Here the whole listing must be retyped exactly, with no line omitted.

[Opening RECORDS SUPPLIED section]

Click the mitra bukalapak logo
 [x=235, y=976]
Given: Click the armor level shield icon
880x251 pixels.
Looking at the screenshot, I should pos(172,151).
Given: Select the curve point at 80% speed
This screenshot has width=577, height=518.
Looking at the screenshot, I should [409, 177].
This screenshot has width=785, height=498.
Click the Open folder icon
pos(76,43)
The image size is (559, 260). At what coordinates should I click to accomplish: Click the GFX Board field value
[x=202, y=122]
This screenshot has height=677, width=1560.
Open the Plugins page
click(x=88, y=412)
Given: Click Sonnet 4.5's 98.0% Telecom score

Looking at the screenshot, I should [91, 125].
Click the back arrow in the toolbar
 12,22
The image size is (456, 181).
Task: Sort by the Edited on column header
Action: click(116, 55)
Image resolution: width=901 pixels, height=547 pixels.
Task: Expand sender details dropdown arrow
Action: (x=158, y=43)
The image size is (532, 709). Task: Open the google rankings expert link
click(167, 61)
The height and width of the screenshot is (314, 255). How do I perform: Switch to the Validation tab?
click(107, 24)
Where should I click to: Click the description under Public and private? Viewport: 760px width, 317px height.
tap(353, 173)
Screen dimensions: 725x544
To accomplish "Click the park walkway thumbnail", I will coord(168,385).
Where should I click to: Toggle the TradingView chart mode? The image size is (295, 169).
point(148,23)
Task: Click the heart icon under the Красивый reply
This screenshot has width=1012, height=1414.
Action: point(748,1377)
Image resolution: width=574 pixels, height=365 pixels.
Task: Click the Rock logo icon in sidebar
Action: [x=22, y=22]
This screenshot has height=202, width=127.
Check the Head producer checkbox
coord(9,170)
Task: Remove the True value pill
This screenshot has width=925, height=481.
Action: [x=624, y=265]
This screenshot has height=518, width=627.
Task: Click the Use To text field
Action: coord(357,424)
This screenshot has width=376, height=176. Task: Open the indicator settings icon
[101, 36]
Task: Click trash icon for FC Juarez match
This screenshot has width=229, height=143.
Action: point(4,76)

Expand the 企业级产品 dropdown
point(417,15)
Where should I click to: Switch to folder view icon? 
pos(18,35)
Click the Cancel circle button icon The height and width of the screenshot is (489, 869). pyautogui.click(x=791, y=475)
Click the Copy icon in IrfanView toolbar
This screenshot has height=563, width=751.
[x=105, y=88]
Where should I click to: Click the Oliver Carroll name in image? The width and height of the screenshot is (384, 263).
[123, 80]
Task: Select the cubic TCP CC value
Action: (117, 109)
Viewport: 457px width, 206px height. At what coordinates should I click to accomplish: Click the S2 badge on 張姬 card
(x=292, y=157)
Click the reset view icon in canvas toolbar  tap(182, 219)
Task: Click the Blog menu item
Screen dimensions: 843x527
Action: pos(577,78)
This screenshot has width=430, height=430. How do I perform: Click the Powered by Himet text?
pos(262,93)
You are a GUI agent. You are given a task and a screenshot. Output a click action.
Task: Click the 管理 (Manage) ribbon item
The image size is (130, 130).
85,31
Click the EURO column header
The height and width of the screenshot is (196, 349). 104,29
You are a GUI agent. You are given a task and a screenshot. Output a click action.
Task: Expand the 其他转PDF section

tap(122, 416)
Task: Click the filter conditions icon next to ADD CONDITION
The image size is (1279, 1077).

[Closing RECORDS SUPPLIED section]

### TASK RESULT
Click the mitra bukalapak logo
 [x=235, y=976]
Given: Click the armor level shield icon
880x251 pixels.
Looking at the screenshot, I should pos(172,151).
Given: Select the curve point at 80% speed
This screenshot has width=577, height=518.
Looking at the screenshot, I should [409, 177].
This screenshot has width=785, height=498.
Click the Open folder icon
pos(76,43)
The image size is (559, 260). At what coordinates should I click to accomplish: Click the GFX Board field value
[x=202, y=122]
This screenshot has height=677, width=1560.
Open the Plugins page
click(x=88, y=412)
Given: Click Sonnet 4.5's 98.0% Telecom score

Looking at the screenshot, I should [91, 125].
Click the back arrow in the toolbar
 12,22
The image size is (456, 181).
Task: Sort by the Edited on column header
Action: click(116, 55)
Image resolution: width=901 pixels, height=547 pixels.
Task: Expand sender details dropdown arrow
Action: (x=158, y=43)
The image size is (532, 709). Task: Open the google rankings expert link
click(167, 61)
The height and width of the screenshot is (314, 255). How do I perform: Switch to the Validation tab?
click(107, 24)
Where should I click to: Click the description under Public and private? Viewport: 760px width, 317px height.
tap(353, 173)
Screen dimensions: 725x544
To accomplish "Click the park walkway thumbnail", I will coord(168,385).
Where should I click to: Toggle the TradingView chart mode? The image size is (295, 169).
point(148,23)
Task: Click the heart icon under the Красивый reply
This screenshot has width=1012, height=1414.
Action: point(748,1377)
Image resolution: width=574 pixels, height=365 pixels.
Task: Click the Rock logo icon in sidebar
Action: [x=22, y=22]
This screenshot has height=202, width=127.
Check the Head producer checkbox
coord(9,170)
Task: Remove the True value pill
This screenshot has width=925, height=481.
Action: [x=624, y=265]
This screenshot has height=518, width=627.
Task: Click the Use To text field
Action: coord(357,424)
This screenshot has width=376, height=176. Task: Open the indicator settings icon
[101, 36]
Task: Click trash icon for FC Juarez match
This screenshot has width=229, height=143.
Action: point(4,76)

Expand the 企业级产品 dropdown
point(417,15)
Where should I click to: Switch to folder view icon? 
pos(18,35)
Click the Cancel circle button icon The height and width of the screenshot is (489, 869). pyautogui.click(x=791, y=475)
Click the Copy icon in IrfanView toolbar
This screenshot has height=563, width=751.
[x=105, y=88]
Where should I click to: Click the Oliver Carroll name in image? The width and height of the screenshot is (384, 263).
[123, 80]
Task: Select the cubic TCP CC value
Action: (117, 109)
Viewport: 457px width, 206px height. At what coordinates should I click to accomplish: Click the S2 badge on 張姬 card
(x=292, y=157)
Click the reset view icon in canvas toolbar  tap(182, 219)
Task: Click the Blog menu item
Screen dimensions: 843x527
Action: pos(577,78)
This screenshot has width=430, height=430. How do I perform: Click the Powered by Himet text?
pos(262,93)
You are a GUI agent. You are given a task and a screenshot. Output a click action.
Task: Click the 管理 (Manage) ribbon item
The image size is (130, 130).
85,31
Click the EURO column header
The height and width of the screenshot is (196, 349). 104,29
You are a GUI agent. You are given a task and a screenshot. Output a click action.
Task: Expand the 其他转PDF section

tap(122, 416)
Task: Click the filter conditions icon next to ADD CONDITION
The image size is (1279, 1077).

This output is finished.